» **PROBLEM REQUIREMENTS**
The records must be retyped exactly, with no pictures included.

[INPUT RECORDS — start]

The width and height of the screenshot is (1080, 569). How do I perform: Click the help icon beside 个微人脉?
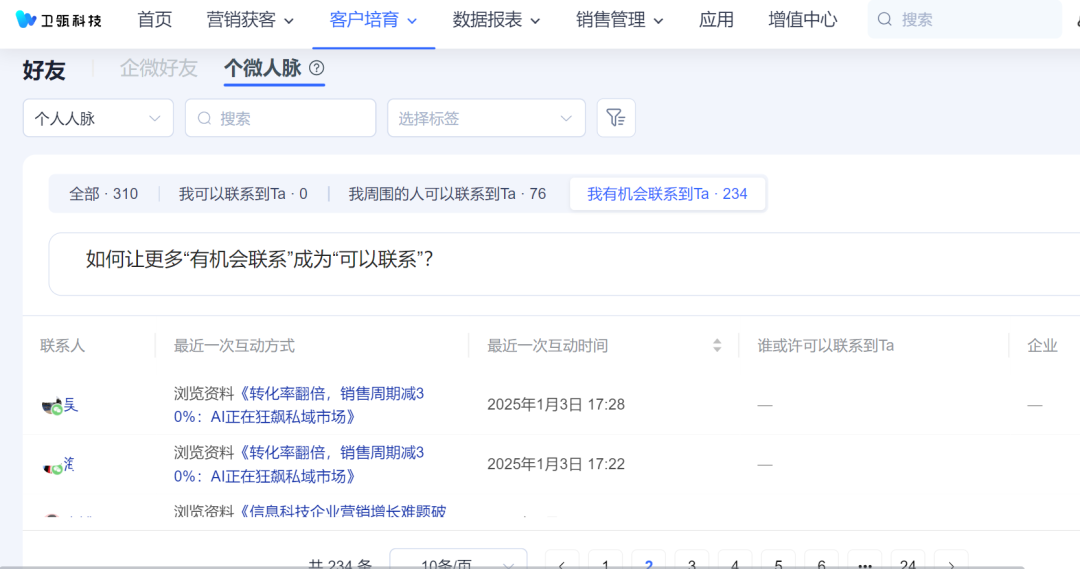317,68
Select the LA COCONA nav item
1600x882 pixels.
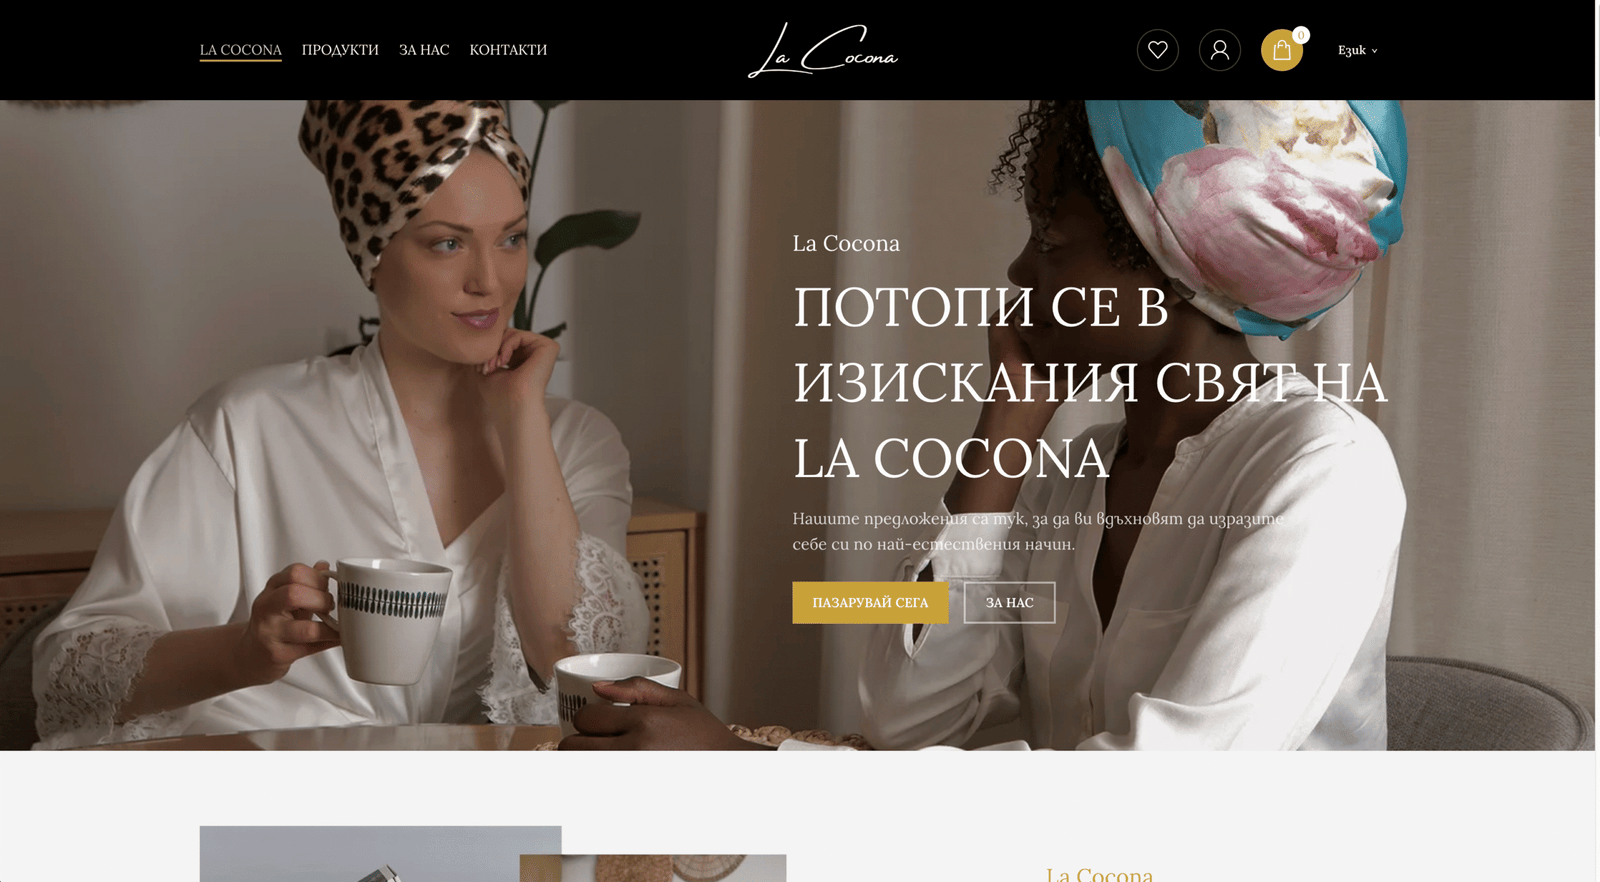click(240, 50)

[INPUT RECORDS — finish]

» **TASK SOLUTION**
The width and height of the screenshot is (1080, 569). How do I perform: Click the help icon beside 个微人脉?
317,68
Select the LA COCONA nav item
1600x882 pixels.
click(240, 50)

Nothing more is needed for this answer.